» **What to do**
[1] Output the passage of the skirts thread between "## alysia (May" and "the same time.", inclusive.
[2] List every username that appears in a post header of the skirts thread.
[3] Summarize the skirts thread in two sentences.

# Skirts



## alysia (May 3, 2006)

just wondering what types of skirts everyone likes to wear. I'm partial to knee length (soo elegant) full skirts, like the circle, pleated (if it's sewn down at the top) and a-lines.


----------



## aurelhard (May 3, 2006)

I love slinky pencil skirts with a slit so you can both actually walk and show off pretty hosiery at the same time.

And I love pencil skirts with a fishtail detail at the back, I was completely obsessed with these earlier in the year... so flirty and pretty, they put a swing in your hips.

And I really really love seeing lush full circle skirts on other people — just not on me, because they make me look like a little perambulatory toadstool. The kind with a frill around it.


----------



## Shimmer (May 3, 2006)

circle skirts, a line skirts, and pencil skirts.
I like minis too but not for regular wear.


----------



## Delphi373 (May 5, 2006)

» **Entries shown**

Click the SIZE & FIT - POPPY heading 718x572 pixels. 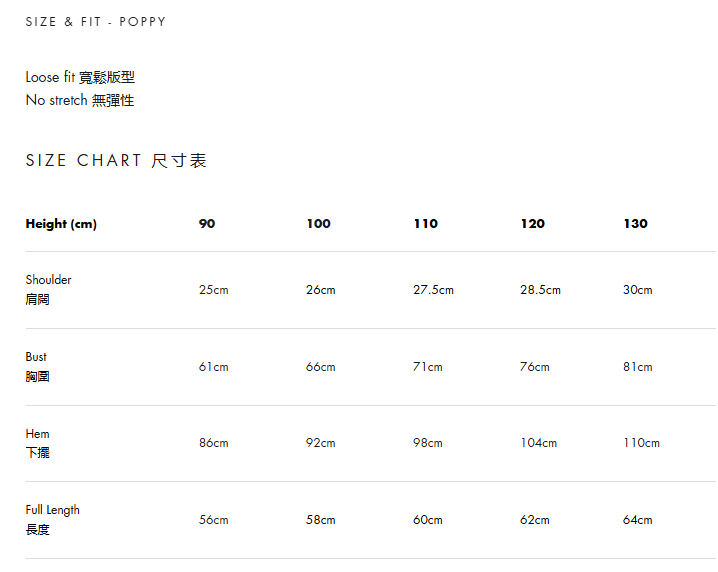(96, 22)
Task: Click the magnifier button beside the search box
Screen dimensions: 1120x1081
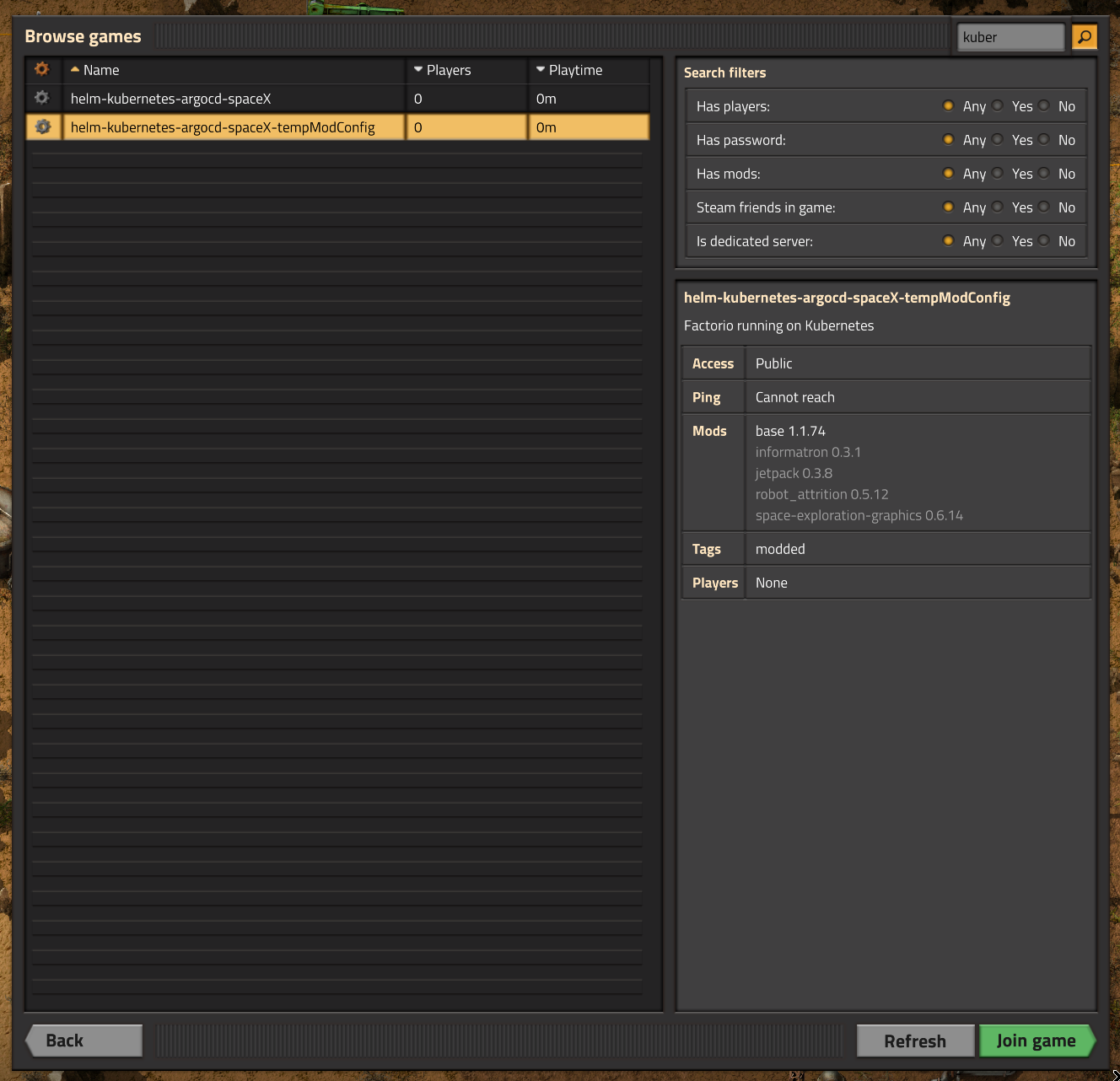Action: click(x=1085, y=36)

--

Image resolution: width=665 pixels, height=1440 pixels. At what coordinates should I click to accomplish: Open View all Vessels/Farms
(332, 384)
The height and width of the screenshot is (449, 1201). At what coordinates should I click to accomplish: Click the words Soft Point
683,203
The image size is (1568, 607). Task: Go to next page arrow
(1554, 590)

» **Response list**
[1]
## alysia (May 3, 2006)

just wondering what types of skirts everyone likes to wear. I'm partial to knee length (soo elegant) full skirts, like the circle, pleated (if it's sewn down at the top) and a-lines.


----------



## aurelhard (May 3, 2006)

I love slinky pencil skirts with a slit so you can both actually walk and show off pretty hosiery at the same time.

[2]
alysia
aurelhard
Shimmer
Delphi373

[3] In a May 2006 thread, alysia asks what skirts people like to wear and favors knee-length full skirts such as circle, pleated, and A-line styles. aurelhard prefers pencil skirts with a slit or a fishtail detail and likes full circle skirts only on other people, while Shimmer names circle, A-line, and pencil skirts and likes minis but not for regular wear.